What is expected – Please copy every line of the items below word for word, leaving out the pictures.
*-*-*
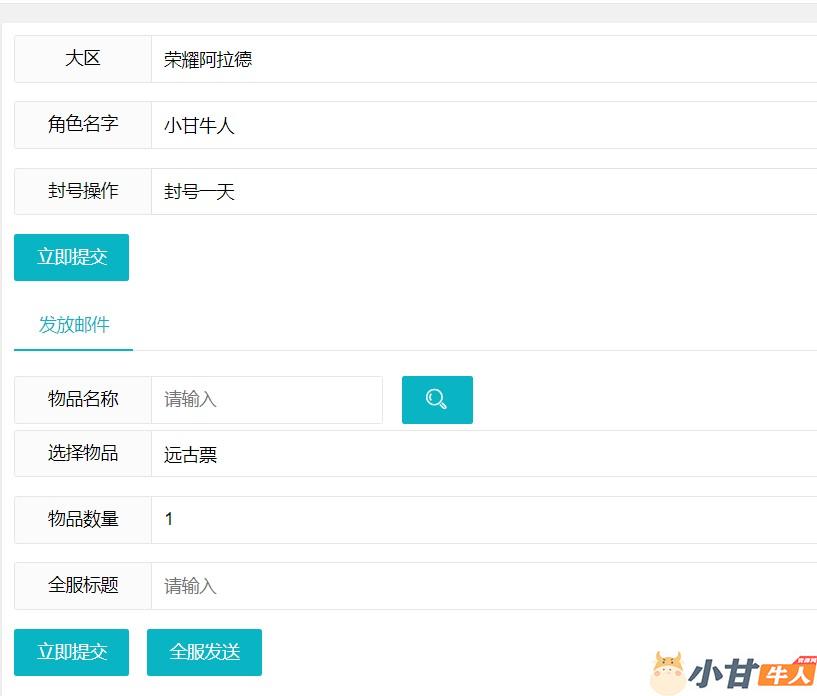The height and width of the screenshot is (696, 817).
Task: Expand the 封号操作 dropdown showing 封号一天
Action: (484, 191)
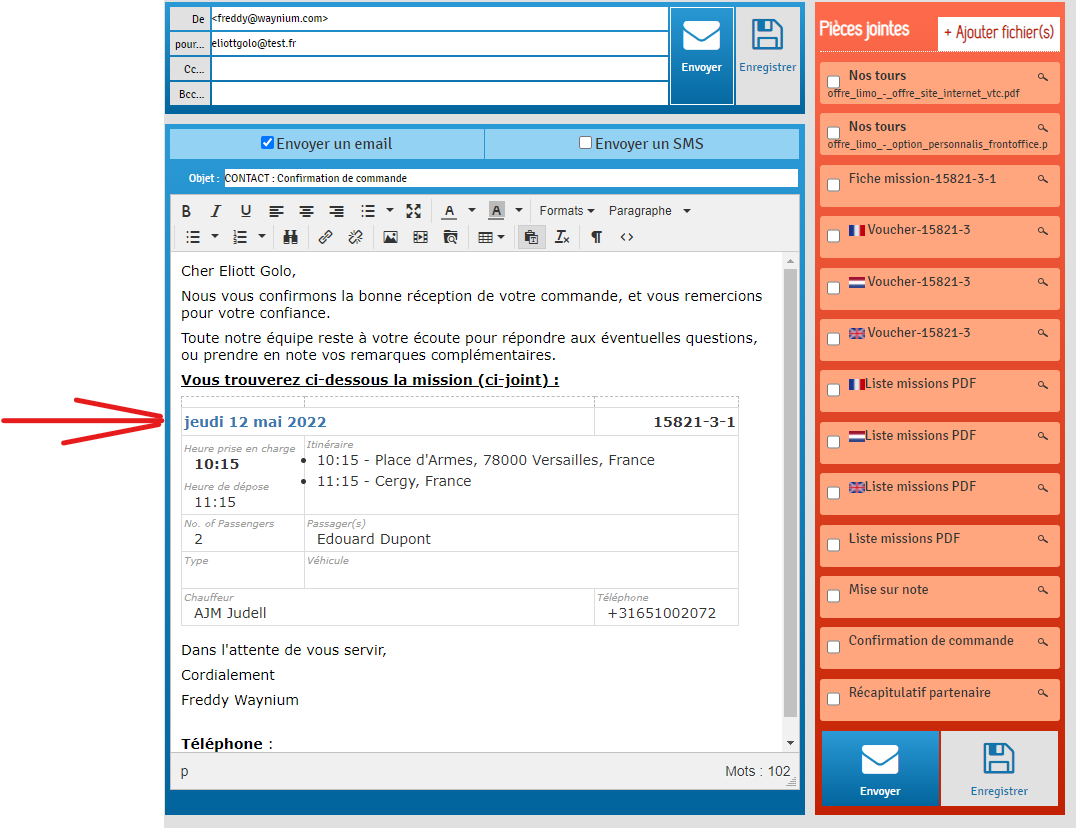The height and width of the screenshot is (828, 1076).
Task: Open find and replace binoculars tool
Action: click(x=290, y=237)
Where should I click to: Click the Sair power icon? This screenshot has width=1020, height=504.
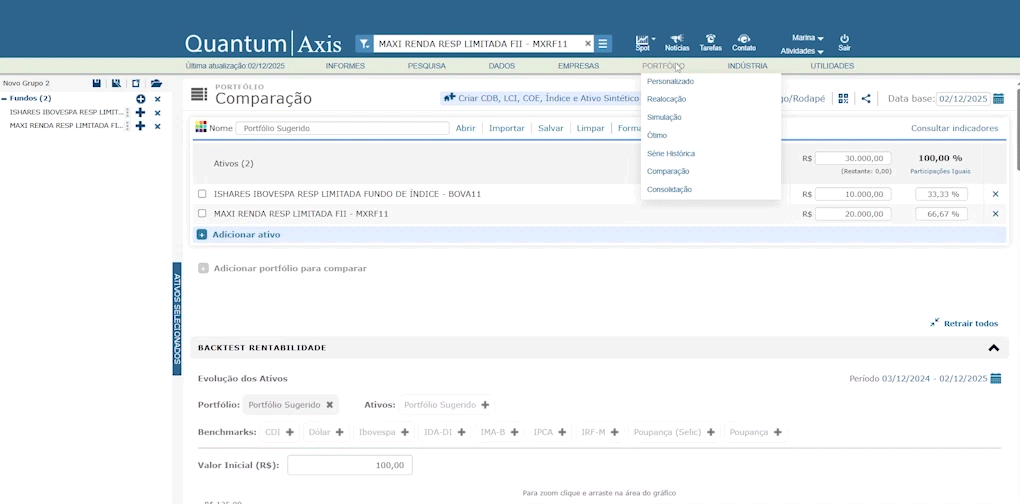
*-*-*
Solution to the problem –
The height and width of the screenshot is (696, 817).
Task: Expand the 封号操作 dropdown showing 封号一天
Action: (484, 191)
The height and width of the screenshot is (828, 1076).
Task: Open find and replace binoculars tool
Action: click(x=290, y=237)
Where should I click to: Click the Sair power icon? This screenshot has width=1020, height=504.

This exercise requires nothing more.